__Item coordinate data__
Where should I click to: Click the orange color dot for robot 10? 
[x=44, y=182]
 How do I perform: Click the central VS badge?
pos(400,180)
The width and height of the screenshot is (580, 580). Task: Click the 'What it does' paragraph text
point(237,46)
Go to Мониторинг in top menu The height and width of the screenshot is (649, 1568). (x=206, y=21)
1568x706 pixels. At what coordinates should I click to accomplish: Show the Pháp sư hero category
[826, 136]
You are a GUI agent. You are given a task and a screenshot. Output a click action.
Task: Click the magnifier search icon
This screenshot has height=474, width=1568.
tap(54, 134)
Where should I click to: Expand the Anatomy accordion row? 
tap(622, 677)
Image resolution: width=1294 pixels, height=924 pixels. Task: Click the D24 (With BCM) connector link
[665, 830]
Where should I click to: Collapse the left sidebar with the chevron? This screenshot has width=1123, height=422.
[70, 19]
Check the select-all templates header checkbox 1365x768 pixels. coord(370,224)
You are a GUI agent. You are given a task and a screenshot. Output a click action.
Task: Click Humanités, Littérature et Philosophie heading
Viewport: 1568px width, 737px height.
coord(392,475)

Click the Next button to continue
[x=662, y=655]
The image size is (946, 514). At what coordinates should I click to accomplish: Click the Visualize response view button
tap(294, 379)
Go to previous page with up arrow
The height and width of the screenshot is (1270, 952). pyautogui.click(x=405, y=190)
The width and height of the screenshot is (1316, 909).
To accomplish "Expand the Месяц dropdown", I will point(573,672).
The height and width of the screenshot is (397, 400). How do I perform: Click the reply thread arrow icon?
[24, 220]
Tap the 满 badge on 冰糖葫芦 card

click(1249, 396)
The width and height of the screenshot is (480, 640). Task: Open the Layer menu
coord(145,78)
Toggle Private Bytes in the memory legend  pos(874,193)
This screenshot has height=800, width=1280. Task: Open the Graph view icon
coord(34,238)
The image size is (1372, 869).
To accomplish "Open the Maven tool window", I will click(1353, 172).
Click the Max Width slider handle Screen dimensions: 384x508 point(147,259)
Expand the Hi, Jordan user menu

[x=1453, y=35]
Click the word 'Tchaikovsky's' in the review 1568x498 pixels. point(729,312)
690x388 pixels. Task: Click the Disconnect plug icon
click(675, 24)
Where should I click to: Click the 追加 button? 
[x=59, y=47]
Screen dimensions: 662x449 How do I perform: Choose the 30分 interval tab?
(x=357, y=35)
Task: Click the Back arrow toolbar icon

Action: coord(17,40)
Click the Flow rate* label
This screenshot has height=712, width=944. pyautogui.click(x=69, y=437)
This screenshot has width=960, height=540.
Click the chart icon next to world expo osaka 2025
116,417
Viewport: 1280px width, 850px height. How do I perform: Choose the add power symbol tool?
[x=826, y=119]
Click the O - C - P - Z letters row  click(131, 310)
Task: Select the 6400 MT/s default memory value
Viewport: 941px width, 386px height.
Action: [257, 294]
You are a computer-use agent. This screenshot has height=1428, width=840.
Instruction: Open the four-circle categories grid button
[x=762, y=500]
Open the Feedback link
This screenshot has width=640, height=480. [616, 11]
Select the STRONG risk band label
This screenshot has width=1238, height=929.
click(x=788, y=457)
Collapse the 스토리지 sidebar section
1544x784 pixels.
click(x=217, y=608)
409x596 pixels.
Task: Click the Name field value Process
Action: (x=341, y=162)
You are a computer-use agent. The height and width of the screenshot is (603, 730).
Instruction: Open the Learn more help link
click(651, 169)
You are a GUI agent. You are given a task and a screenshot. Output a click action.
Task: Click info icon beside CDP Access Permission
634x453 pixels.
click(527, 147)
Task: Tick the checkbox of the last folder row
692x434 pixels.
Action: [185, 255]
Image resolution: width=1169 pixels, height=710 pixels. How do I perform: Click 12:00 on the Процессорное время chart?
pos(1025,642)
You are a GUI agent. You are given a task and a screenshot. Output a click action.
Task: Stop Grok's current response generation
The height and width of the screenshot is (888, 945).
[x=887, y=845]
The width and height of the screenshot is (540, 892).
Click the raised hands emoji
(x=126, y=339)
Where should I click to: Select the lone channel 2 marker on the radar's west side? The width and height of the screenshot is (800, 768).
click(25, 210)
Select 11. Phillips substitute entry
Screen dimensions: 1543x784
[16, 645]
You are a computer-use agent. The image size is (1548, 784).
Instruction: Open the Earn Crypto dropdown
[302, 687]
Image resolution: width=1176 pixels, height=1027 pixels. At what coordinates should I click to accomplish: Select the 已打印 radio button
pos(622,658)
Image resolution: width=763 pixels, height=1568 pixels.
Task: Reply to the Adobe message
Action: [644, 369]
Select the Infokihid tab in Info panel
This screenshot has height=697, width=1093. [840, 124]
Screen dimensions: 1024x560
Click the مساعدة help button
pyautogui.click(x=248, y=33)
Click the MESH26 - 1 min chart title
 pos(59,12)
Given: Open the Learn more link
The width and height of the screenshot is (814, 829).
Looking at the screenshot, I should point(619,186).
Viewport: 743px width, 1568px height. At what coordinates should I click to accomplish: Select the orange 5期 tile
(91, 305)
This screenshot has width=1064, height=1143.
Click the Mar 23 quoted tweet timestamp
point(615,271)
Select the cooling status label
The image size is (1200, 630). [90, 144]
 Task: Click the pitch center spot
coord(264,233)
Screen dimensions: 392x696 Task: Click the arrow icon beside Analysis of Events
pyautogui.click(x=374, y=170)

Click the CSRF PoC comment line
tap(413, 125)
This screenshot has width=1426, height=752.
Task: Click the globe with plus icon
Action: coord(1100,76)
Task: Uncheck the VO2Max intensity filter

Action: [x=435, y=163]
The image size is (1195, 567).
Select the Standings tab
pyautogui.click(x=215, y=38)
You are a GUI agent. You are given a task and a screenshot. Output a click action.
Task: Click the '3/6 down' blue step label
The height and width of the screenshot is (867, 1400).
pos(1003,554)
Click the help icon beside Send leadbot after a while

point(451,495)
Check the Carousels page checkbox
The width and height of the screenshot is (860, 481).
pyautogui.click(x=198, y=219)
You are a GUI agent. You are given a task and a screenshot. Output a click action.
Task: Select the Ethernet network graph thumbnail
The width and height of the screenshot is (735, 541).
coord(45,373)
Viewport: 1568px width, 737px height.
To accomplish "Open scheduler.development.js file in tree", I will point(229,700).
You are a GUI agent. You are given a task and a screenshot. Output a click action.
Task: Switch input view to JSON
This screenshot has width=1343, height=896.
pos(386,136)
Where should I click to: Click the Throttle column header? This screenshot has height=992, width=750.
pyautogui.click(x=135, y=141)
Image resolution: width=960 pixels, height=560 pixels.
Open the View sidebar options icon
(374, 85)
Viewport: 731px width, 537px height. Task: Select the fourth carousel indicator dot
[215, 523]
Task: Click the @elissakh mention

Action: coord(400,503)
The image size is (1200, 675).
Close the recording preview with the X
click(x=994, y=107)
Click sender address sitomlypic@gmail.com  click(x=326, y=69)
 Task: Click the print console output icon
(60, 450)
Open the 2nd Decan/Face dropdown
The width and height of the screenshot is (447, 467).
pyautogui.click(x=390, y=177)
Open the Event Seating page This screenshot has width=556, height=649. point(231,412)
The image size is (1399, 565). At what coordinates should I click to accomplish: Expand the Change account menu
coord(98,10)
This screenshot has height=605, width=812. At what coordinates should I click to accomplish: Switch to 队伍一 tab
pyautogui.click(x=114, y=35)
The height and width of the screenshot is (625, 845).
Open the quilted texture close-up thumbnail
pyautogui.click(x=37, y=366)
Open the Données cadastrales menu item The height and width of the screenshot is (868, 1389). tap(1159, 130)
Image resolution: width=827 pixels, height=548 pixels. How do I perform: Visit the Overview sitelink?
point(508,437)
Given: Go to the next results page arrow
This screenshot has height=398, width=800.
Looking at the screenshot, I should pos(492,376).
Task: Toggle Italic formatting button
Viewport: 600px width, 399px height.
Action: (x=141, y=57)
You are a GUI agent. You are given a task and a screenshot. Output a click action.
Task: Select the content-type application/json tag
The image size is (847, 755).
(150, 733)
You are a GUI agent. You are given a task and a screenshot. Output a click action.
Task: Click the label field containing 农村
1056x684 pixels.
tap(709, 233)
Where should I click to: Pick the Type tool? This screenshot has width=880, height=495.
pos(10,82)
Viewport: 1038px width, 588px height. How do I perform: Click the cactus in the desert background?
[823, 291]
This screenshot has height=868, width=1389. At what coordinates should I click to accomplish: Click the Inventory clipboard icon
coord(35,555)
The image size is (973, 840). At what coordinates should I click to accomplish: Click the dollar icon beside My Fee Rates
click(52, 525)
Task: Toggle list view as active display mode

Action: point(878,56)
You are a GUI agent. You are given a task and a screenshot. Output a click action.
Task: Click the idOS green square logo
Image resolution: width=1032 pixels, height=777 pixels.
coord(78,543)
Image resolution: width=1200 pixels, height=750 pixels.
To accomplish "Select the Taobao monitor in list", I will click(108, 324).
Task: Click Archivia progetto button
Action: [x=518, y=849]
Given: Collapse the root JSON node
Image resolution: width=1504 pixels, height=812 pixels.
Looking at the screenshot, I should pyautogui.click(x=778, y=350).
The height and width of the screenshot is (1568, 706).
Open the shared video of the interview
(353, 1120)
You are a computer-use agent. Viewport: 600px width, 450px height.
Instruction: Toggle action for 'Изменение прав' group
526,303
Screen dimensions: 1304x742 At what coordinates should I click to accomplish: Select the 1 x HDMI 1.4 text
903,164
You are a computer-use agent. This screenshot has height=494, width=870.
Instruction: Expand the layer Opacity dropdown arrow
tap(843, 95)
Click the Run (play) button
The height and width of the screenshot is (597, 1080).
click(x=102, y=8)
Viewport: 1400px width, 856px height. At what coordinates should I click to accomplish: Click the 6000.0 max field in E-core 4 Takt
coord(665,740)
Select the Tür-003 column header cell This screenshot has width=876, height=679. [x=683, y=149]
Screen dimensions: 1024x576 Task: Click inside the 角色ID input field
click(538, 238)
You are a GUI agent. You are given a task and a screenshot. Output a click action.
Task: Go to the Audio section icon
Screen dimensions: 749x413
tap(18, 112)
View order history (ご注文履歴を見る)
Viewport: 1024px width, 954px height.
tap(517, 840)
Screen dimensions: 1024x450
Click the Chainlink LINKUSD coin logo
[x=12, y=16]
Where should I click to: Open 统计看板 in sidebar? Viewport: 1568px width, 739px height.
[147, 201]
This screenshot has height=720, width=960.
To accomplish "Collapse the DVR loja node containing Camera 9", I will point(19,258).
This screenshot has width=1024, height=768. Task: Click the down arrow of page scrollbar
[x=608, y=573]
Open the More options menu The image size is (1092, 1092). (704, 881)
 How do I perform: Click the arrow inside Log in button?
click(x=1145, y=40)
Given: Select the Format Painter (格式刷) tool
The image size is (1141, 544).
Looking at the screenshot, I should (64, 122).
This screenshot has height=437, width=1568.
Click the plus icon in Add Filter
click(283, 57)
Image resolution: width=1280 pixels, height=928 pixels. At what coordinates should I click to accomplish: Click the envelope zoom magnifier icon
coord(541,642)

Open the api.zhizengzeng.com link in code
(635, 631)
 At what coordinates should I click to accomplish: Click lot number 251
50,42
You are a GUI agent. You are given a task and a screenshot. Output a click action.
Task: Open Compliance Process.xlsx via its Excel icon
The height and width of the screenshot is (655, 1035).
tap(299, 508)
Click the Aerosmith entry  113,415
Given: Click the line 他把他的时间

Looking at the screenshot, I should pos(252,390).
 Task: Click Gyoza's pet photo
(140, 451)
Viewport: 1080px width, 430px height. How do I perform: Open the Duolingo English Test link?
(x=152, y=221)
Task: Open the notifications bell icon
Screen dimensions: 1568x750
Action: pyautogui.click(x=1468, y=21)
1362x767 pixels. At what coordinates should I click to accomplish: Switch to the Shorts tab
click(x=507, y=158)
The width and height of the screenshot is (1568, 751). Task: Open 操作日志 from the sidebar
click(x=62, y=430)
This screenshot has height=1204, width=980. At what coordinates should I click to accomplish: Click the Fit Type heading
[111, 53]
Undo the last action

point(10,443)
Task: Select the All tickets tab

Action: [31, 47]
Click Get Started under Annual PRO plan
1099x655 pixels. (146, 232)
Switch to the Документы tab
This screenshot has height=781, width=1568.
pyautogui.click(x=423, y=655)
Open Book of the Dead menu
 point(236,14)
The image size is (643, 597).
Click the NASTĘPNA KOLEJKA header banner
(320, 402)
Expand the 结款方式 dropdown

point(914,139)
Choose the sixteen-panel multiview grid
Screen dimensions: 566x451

__Exercise task__
Copy out the items word for word, from the line containing "690x388 pixels. Task: Click" to the line containing "This screenshot has height=712, width=944.", including both of those lines.

__Written reply__
690x388 pixels. Task: Click the Disconnect plug icon
click(675, 24)
Where should I click to: Click the 追加 button? 
[x=59, y=47]
Screen dimensions: 662x449 How do I perform: Choose the 30分 interval tab?
(x=357, y=35)
Task: Click the Back arrow toolbar icon

Action: coord(17,40)
Click the Flow rate* label
This screenshot has height=712, width=944. pyautogui.click(x=69, y=437)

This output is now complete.